Re: [PATCH 1/2] lockdep: improve current->(hard|soft)irqs_enabled synchronisation with actual irq state

From: Nicholas Piggin
Date: Tue Jul 28 2020 - 07:22:58 EST


Excerpts from peterz@xxxxxxxxxxxxx's message of July 26, 2020 10:11 pm:
> On Sun, Jul 26, 2020 at 02:14:34PM +1000, Nicholas Piggin wrote:
>> Excerpts from Peter Zijlstra's message of July 26, 2020 6:26 am:
>
>> > Which is 'funny' when it interleaves like:
>> >
>> > local_irq_disable();
>> > ...
>> > local_irq_enable()
>> > trace_hardirqs_on();
>> > <NMI/>
>> > raw_local_irq_enable();
>> >
>> > Because then it will undo the trace_hardirqs_on() we just did. With the
>> > result that both tracing and lockdep will see a hardirqs-disable without
>> > a matching enable, while the hardware state is enabled.
>>
>> Seems like an arch problem -- why not disable if it was enabled only?
>> I guess the local_irq tracing calls are a mess so maybe they copied
>> those.
>
> Because, as I wrote earlier, then we can miss updating software state.
> So your proposal has:
>
> raw_local_irq_disable()
> <NMI>
> if (!arch_irqs_disabled(regs->flags) // false
> trace_hardirqs_off();
>
> // tracing/lockdep still think IRQs are enabled
> // hardware IRQ state is disabled.

... and then lockdep_nmi_enter can disable IRQs if they were enabled?
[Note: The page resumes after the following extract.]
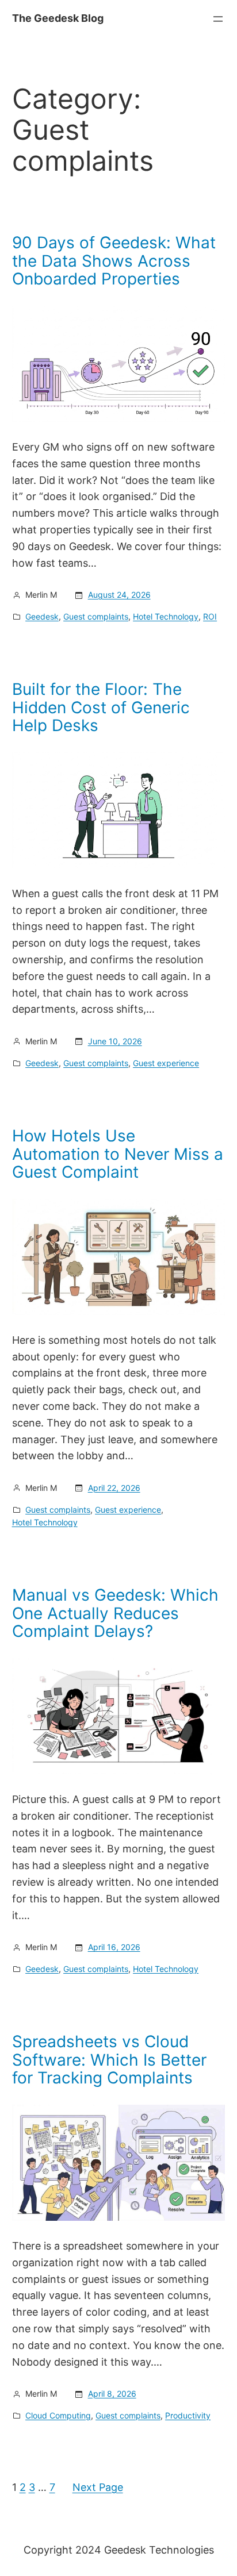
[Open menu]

The only reason it's done this way as opposed to a much simple counter
increment/decrement AFAIKS is to avoid some overhead of calling
trace_hardirqs_on/off (which seems a bit dubious but let's go with it).

In that case the lockdep_nmi_enter code is the right spot to clean up
that gap vs NMIs. I guess there's an argument that arch_nmi_enter could
do it. I don't see the problem with fixing it up here though, this is a
slow path so it doesn't matter if we have some more logic for it.

Thanks,
Nick